Question: What’s the worst career advice you ever received?

Joseph Zuckerman: As I mentioned before, my father was an accountant and he told me don't become an accountant because I have to work too hard. But I remember him working how I work, but then again, I'm glad he told me not to become an accountant because I couldn't have.

 

 

Question: Who are your heroes?

Joseph Zuckerman: The real heroes in life are to me, people who have problems, have medical problems, have personal problems that have to persevere against significant odds. When I get up early in the morning and go to work, I'm happy to go to work I have not had to deal with those things, but I see it in a lot of my patients, I see it in a lot of people in the hospital, you know, patients in the hospital. It is very challenging for them to do that. People that can persevere in a situation that makes life difficult, even tragic, all right, those are my heroes.

 

Question: If you could have dinner with anyone, who would it be?
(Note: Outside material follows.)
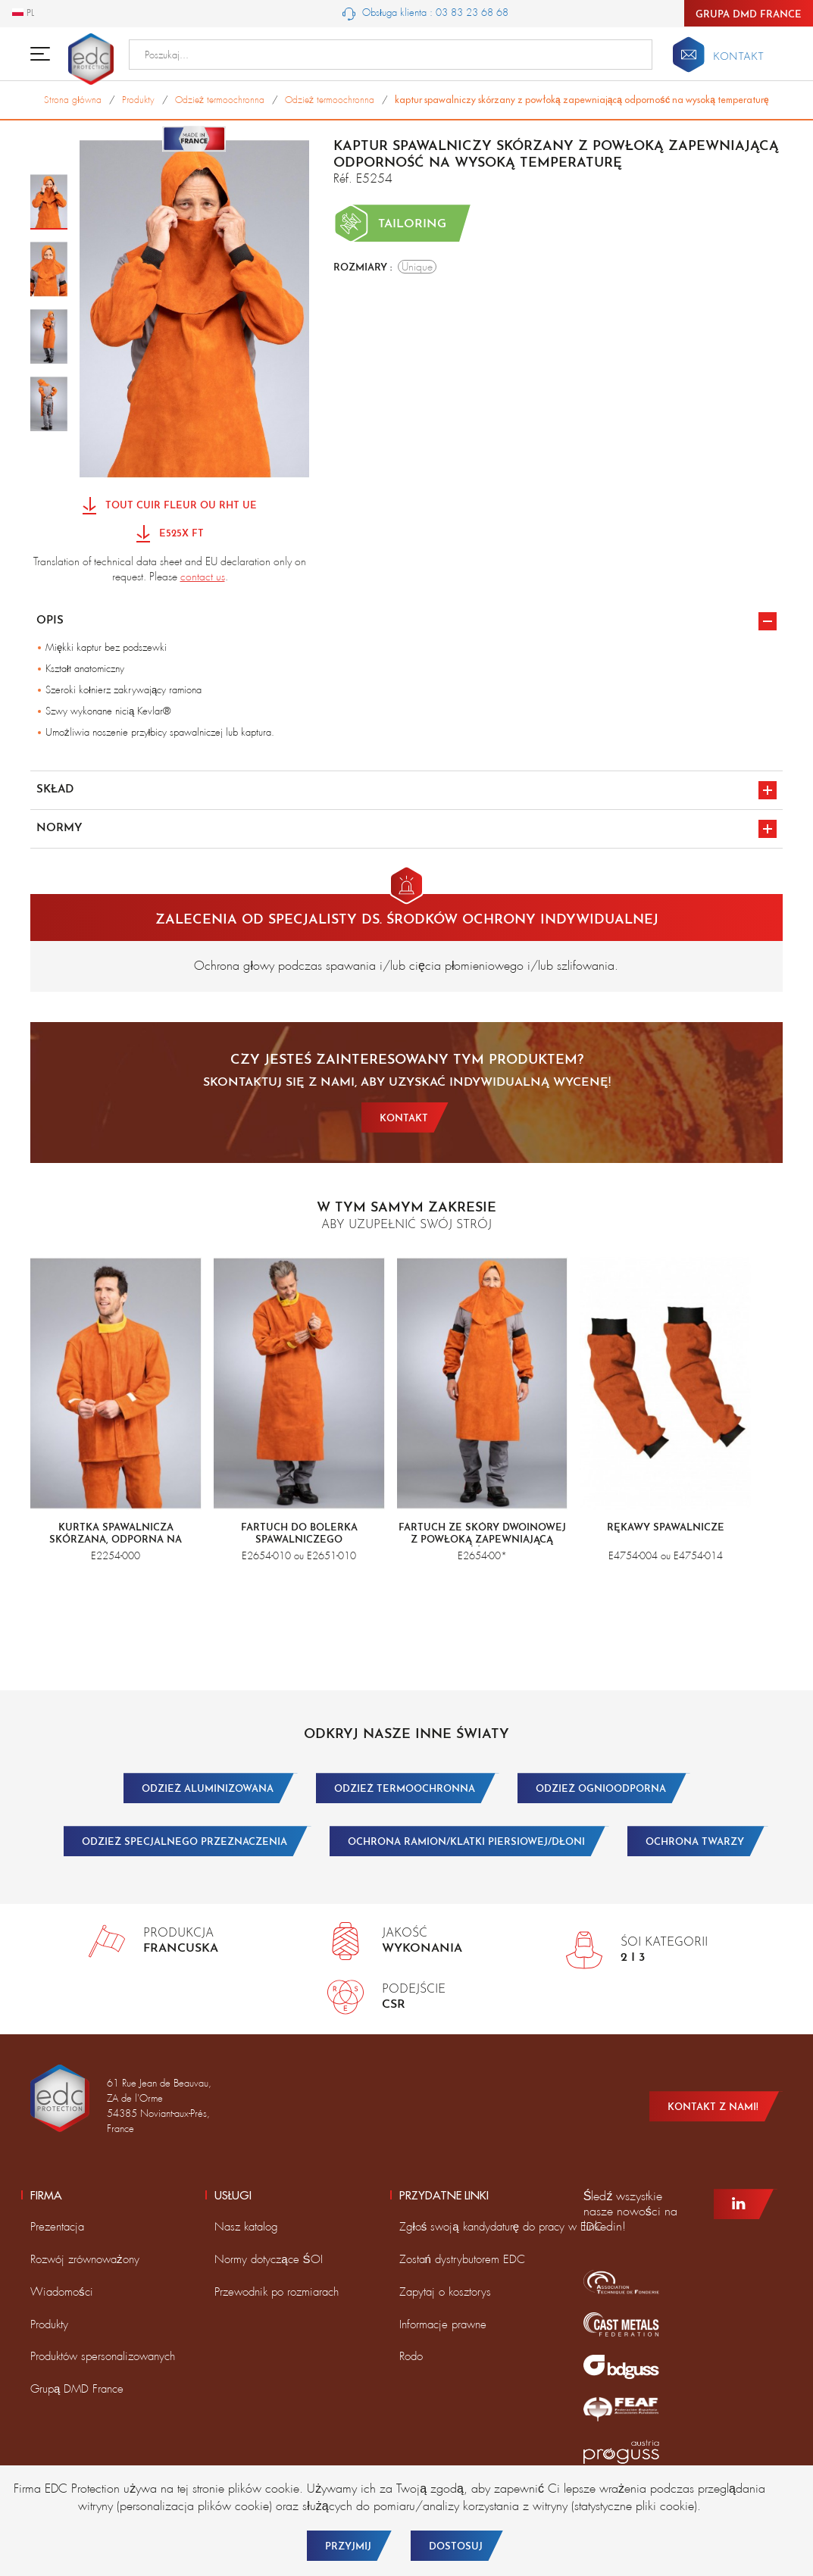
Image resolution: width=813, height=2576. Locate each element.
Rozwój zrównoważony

Joseph Zuckerman: Let's see now, who would it be? Boy, that's a tough one. That's a tough one. Who would it be? I think I would have dinner with Babe Ruth and Lou Gehrig. Just the three of us. I've read their biographies, multiple biographies on both. For some reason I find that era very interesting and I think it would be very interesting to be able to talk to two of the greatest legends in baseball. On the other hand, it may not be the most stimulating conversation.

 

Question: What keeps you up at night?

Joseph Zuckerman: What keeps me up at night is thinking about what I'm going to do the next day. I operate on Tuesdays and Wednesdays, so Monday night and Tuesday night, the day before the surgeries next day, those are the times that I've probably stay up longer in bed, trying to get to sleep thinking about the cases of the next day, what I'm going to do, making sure I’ve got all the bases covered, making sure I am completely prepared.

 

 

Question: What would say to someone who doesn’t like doctors?
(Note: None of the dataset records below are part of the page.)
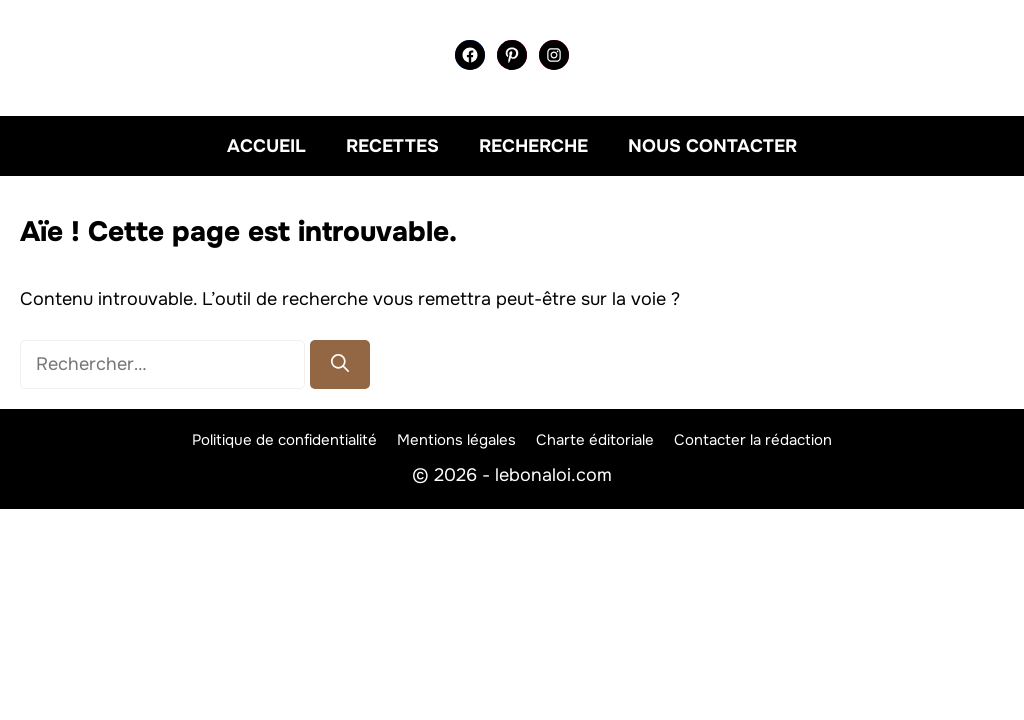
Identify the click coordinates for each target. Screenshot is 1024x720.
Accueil (266, 146)
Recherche (533, 146)
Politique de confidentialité (284, 440)
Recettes (392, 146)
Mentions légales (456, 440)
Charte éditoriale (595, 440)
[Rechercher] (340, 364)
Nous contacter (712, 146)
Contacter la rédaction (753, 440)
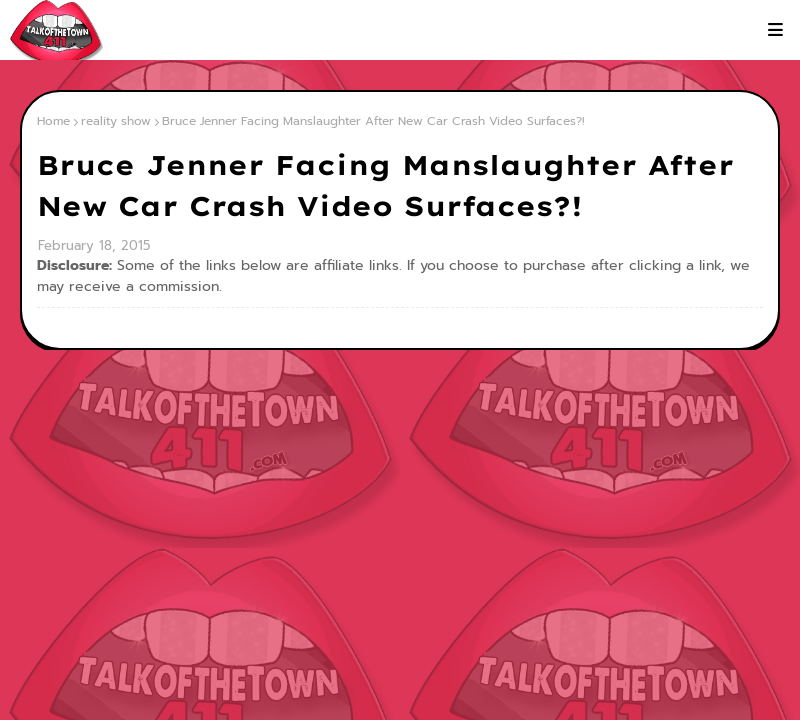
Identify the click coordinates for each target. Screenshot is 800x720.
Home (53, 121)
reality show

Joseph Zuckerman: You know, I think that there's an expression I think, my father used to use this, "One swallow does not a summer make," or spring, or something like that. I guess there's maybe a million physicians in this country and like any other group, not everyone may function in the same way or may be a shining star. There are probably some exceptions to that like there is in any other profession, but you don't want to judge the whole profession by that because I think for the most part, the vast majority, 90% or 95% plus of the physicians in this country are out there taking care of patients, trying to make their lives better. Right? There are probably some exceptions out there, absolutely. Right, like any other profession, but this is a healing profession, this is where you take care of people and try to make them better. As I said, that is a very powerful thing. And if you maximize the opportunity, as I said, from the time you walk in the door to the time you leave, from the time you show up in the Emergency Room to see a patient until you finished taking care of them, that's the opportunity. That's the opportunity to have patients recognize the value of what physicians do, the importance of what we do, and to cement that patient-physician relationship which is so important, which is really the foundation, I think, the foundation of medical care. Not only here, but anywhere.